>> Begin EXTRACTED ENTRIES

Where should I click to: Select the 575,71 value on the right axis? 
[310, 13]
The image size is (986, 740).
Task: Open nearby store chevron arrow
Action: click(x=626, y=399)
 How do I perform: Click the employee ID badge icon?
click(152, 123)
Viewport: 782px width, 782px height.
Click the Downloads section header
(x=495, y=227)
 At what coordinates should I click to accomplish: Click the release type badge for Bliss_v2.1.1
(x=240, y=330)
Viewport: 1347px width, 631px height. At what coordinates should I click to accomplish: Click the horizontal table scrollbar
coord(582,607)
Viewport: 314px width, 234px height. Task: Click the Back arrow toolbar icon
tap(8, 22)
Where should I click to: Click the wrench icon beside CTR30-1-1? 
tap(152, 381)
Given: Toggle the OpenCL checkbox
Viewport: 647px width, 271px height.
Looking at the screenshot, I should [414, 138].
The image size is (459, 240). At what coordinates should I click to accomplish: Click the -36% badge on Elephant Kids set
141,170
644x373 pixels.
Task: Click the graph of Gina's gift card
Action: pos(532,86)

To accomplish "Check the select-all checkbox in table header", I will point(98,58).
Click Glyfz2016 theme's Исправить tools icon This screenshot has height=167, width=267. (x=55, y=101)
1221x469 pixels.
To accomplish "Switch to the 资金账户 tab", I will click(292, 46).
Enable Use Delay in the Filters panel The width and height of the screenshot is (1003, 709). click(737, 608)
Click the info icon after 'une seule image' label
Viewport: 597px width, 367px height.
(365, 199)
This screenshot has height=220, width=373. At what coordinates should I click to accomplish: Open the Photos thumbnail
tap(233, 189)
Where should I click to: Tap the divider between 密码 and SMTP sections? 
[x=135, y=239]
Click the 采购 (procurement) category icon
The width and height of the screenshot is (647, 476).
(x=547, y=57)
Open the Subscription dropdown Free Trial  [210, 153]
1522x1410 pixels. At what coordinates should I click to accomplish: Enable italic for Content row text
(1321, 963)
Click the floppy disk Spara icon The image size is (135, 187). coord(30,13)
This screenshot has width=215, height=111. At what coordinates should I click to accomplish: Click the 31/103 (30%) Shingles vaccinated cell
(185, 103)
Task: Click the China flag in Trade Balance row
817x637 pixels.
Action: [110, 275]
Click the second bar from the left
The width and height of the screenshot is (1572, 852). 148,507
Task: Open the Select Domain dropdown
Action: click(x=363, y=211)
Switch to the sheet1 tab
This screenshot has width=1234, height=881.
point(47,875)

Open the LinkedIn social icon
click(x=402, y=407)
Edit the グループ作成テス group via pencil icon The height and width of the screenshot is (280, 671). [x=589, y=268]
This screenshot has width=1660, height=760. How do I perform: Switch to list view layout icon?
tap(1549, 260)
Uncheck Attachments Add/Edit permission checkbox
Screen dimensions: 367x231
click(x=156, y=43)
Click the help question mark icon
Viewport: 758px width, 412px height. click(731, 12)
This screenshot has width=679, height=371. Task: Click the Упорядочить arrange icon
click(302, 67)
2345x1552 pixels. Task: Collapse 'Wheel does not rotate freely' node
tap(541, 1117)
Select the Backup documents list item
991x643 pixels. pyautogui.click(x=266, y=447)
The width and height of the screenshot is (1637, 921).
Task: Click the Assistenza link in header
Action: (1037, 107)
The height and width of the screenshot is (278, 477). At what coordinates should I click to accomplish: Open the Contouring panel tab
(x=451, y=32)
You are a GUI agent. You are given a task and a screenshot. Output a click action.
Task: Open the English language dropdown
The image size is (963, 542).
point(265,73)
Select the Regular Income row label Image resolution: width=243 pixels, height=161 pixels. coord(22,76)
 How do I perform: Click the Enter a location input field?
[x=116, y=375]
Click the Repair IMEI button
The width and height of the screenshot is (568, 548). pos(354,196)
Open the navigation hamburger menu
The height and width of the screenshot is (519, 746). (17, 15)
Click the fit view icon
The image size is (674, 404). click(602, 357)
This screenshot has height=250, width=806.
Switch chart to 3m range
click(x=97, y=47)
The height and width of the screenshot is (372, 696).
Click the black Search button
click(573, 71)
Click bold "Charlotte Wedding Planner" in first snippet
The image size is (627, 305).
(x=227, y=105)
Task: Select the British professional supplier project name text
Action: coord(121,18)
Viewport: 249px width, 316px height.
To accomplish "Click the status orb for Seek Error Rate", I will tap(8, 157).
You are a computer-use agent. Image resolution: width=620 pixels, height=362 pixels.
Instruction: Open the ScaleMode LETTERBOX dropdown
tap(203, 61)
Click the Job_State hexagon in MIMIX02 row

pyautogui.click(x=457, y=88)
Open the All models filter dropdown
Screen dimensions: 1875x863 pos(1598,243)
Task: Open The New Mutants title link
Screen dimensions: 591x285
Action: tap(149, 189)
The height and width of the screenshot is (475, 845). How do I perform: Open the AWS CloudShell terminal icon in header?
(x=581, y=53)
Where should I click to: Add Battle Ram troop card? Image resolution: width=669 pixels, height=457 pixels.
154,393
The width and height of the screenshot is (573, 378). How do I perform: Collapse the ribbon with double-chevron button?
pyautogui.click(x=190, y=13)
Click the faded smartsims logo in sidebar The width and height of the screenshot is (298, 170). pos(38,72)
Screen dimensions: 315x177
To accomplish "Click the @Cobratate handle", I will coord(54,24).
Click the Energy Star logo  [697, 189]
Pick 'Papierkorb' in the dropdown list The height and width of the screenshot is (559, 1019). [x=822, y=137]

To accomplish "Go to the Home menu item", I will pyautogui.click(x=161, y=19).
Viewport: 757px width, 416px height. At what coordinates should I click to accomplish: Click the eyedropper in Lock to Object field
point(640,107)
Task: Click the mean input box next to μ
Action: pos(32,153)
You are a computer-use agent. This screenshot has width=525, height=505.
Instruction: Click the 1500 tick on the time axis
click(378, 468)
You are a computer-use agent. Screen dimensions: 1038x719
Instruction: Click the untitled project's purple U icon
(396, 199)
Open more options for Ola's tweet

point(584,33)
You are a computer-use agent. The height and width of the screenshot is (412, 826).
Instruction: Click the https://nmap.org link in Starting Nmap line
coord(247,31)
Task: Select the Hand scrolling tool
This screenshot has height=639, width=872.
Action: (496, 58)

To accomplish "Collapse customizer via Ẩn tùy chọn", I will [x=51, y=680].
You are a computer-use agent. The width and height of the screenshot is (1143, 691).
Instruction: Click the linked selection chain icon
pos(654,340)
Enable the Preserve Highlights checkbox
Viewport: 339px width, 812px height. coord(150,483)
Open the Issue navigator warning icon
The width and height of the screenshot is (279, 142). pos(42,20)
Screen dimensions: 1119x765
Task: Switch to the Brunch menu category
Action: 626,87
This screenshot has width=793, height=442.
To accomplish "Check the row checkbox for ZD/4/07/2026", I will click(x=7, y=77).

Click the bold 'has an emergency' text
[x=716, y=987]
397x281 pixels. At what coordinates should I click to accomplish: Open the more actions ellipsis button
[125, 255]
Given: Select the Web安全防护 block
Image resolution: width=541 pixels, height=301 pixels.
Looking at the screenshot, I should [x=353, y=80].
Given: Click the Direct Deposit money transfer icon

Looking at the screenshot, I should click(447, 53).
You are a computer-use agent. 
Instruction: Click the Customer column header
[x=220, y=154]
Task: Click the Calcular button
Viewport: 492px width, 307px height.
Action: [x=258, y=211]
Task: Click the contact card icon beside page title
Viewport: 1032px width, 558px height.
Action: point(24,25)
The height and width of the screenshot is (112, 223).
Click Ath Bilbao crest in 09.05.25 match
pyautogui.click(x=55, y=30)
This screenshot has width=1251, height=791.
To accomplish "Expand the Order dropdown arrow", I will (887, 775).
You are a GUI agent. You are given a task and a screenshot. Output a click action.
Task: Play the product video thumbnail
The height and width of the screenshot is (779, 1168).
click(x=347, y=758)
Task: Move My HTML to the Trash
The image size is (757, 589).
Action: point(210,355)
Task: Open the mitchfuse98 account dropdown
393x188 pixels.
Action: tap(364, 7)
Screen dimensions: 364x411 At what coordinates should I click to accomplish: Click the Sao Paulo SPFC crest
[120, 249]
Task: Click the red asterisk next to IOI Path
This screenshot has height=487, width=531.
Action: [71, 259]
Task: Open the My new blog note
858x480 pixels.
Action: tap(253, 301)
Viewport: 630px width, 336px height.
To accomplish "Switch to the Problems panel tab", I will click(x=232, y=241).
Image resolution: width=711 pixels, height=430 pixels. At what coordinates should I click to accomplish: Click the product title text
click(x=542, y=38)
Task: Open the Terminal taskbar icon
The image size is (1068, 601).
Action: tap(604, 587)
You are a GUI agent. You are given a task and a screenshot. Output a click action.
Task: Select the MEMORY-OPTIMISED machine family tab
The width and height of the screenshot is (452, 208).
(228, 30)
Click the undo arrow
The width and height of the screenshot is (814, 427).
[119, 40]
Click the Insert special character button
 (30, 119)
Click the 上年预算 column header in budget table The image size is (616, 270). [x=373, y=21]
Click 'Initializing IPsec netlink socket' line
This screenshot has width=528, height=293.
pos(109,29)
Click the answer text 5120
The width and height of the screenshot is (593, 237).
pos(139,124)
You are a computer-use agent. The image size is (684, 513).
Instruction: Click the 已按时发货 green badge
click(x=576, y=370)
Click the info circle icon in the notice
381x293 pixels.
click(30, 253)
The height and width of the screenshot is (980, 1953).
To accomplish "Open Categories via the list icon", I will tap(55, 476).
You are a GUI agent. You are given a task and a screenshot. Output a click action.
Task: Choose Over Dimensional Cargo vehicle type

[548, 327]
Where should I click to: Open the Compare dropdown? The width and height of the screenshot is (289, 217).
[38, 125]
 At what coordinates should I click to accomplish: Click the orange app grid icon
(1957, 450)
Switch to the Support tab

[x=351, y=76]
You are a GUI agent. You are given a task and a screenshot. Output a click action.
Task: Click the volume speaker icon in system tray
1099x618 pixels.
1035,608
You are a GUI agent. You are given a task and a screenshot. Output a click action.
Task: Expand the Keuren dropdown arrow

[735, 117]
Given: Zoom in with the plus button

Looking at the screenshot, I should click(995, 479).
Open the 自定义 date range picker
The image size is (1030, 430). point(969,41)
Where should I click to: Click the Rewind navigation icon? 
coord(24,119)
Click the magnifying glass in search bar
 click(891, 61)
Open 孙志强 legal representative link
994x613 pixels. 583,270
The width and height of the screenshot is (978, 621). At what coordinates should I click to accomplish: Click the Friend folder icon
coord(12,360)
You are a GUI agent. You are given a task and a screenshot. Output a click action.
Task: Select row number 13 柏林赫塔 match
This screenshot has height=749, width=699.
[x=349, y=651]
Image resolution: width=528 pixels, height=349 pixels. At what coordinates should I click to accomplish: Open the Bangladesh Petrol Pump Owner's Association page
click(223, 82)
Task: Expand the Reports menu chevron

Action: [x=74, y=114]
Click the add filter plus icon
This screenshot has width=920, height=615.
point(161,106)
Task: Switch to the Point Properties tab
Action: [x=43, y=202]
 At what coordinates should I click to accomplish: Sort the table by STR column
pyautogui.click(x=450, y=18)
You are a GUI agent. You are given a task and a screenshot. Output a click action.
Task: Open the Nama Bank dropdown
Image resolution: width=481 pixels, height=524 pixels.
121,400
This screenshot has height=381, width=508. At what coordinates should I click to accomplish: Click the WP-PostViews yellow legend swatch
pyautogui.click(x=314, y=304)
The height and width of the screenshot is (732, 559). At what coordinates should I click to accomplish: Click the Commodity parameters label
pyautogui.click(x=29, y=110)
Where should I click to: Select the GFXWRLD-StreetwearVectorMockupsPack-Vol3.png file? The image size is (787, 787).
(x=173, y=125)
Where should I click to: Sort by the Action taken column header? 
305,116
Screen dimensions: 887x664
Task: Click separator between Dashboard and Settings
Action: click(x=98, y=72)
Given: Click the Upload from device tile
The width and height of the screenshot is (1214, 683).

>> End EXTRACTED ENTRIES

:: REQUIREMENT ::
Lay out the records as a Markdown table with the columns "Row" and "Text", starting at the first line and going on through the line with "(x=240, y=330)", that line included. Leave out blank lines.

:: RESULT OF THE TASK ::
| Row | Text |
|---|---|
| 1 | Where should I click to: Select the 575,71 value on the right axis?  |
| 2 | [310, 13] |
| 3 | The image size is (986, 740). |
| 4 | Task: Open nearby store chevron arrow |
| 5 | Action: click(x=626, y=399) |
| 6 |  How do I perform: Click the employee ID badge icon? |
| 7 | click(152, 123) |
| 8 | Viewport: 782px width, 782px height. |
| 9 | Click the Downloads section header |
| 10 | (x=495, y=227) |
| 11 |  At what coordinates should I click to accomplish: Click the release type badge for Bliss_v2.1.1 |
| 12 | (x=240, y=330) |